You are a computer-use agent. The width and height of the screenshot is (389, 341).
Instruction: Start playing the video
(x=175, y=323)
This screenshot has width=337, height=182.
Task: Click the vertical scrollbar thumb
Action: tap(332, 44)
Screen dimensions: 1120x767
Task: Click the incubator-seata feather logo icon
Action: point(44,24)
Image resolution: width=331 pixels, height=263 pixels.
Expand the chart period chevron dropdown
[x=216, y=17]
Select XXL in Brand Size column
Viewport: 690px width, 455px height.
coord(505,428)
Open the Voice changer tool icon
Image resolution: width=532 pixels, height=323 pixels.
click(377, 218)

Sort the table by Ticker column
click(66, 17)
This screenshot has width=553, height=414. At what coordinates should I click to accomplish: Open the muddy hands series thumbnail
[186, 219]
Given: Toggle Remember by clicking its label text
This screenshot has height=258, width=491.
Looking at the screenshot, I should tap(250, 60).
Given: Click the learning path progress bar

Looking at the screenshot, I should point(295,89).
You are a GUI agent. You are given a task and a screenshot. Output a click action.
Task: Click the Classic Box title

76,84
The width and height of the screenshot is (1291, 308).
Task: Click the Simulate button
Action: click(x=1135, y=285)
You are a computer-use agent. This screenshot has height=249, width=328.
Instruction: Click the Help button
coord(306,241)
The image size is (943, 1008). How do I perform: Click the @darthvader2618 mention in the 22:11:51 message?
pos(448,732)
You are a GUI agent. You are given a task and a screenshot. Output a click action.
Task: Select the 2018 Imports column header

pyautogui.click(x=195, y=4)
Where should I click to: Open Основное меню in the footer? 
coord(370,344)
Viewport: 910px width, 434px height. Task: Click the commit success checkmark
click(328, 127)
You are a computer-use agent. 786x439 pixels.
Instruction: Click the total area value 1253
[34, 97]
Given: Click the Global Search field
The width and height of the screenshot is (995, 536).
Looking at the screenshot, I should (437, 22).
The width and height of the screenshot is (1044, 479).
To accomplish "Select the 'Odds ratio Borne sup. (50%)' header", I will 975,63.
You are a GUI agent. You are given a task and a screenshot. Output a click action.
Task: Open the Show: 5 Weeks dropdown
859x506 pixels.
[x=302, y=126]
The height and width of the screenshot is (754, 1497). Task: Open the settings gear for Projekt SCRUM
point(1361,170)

**What to work on**
Reproduce exactly the lines above from the line with "Expand the chart period chevron dropdown" to the line with "You are a computer-use agent. 786x439 pixels.", including both, and add nothing.

**Answer to the problem**
Expand the chart period chevron dropdown
[x=216, y=17]
Select XXL in Brand Size column
Viewport: 690px width, 455px height.
coord(505,428)
Open the Voice changer tool icon
Image resolution: width=532 pixels, height=323 pixels.
click(377, 218)

Sort the table by Ticker column
click(66, 17)
This screenshot has width=553, height=414. At what coordinates should I click to accomplish: Open the muddy hands series thumbnail
[186, 219]
Given: Toggle Remember by clicking its label text
This screenshot has height=258, width=491.
Looking at the screenshot, I should tap(250, 60).
Given: Click the learning path progress bar

Looking at the screenshot, I should point(295,89).
You are a GUI agent. You are given a task and a screenshot. Output a click action.
Task: Click the Classic Box title

76,84
The width and height of the screenshot is (1291, 308).
Task: Click the Simulate button
Action: click(x=1135, y=285)
You are a computer-use agent. This screenshot has height=249, width=328.
Instruction: Click the Help button
coord(306,241)
The image size is (943, 1008). How do I perform: Click the @darthvader2618 mention in the 22:11:51 message?
pos(448,732)
You are a GUI agent. You are given a task and a screenshot. Output a click action.
Task: Select the 2018 Imports column header

pyautogui.click(x=195, y=4)
Where should I click to: Open Основное меню in the footer? 
coord(370,344)
Viewport: 910px width, 434px height. Task: Click the commit success checkmark
click(328, 127)
You are a computer-use agent. 786x439 pixels.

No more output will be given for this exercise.